NYC Subway Threat Video and the Problem With New York Self Defense Laws

Train car Medium

A video is making the rounds and it is exactly the kind of thing that makes you think hard about what it means to be a New Yorker riding the subway in 2026.

A man on the train asked another passenger to turn down his bluetooth speaker. That is it. That is all he did. What followed was anything but reasonable. The guy with the speaker erupted, threatening to cut the man’s face, hurling slurs and obscenities at him, and when the first man walked away to avoid the situation, the aggressor followed him. He did not let it go. Then a woman nearby said something and he turned on her too, calling her names and threatening everyone around him.

The man who asked him to lower the music did everything right. He stayed calm, he walked away, he tried to de-escalate. And he was still hunted down verbally by someone who clearly had no intention of backing off.

Here is where I land on this. New York’s self defense laws put law abiding people in an impossible position.
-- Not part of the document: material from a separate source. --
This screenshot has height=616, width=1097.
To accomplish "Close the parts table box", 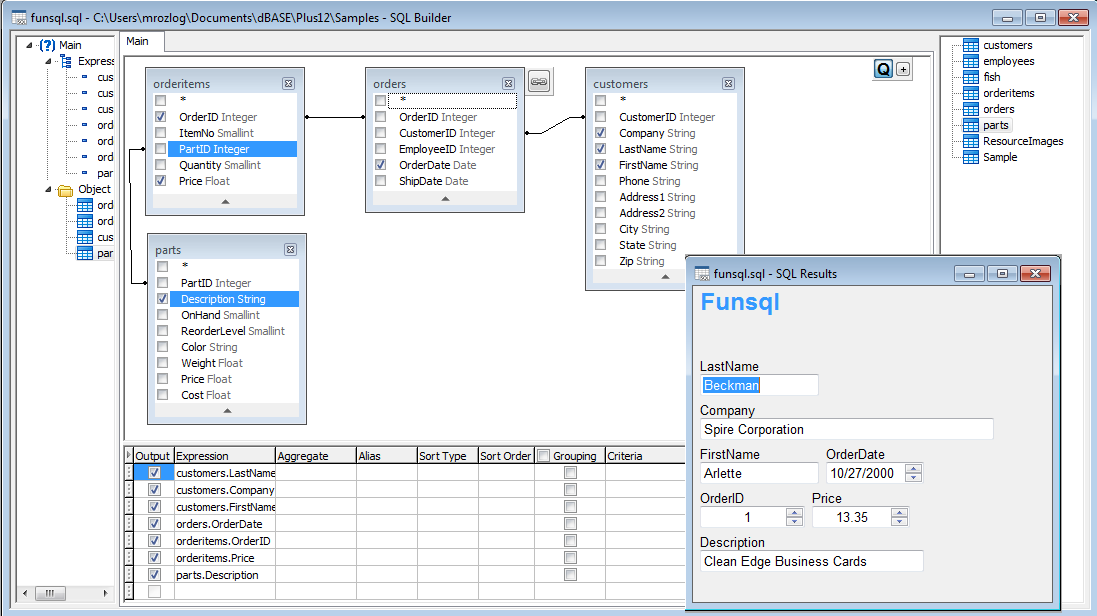I will click(x=290, y=249).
You are expected to absorb a credible threat of grave bodily harm and somehow calculate your legal exposure before you act to protect yourself. That is not reasonable. A threat to cut someone’s face is not a minor altercation. That is a threat of serious physical violence. If someone makes that threat and then moves toward you, you should have the legal right to defend yourself fully without fear that doing so will result in your arrest.

I am not advocating for reckless behavior. I am saying that the law should not punish people for protecting their lives when someone has made their intentions clear.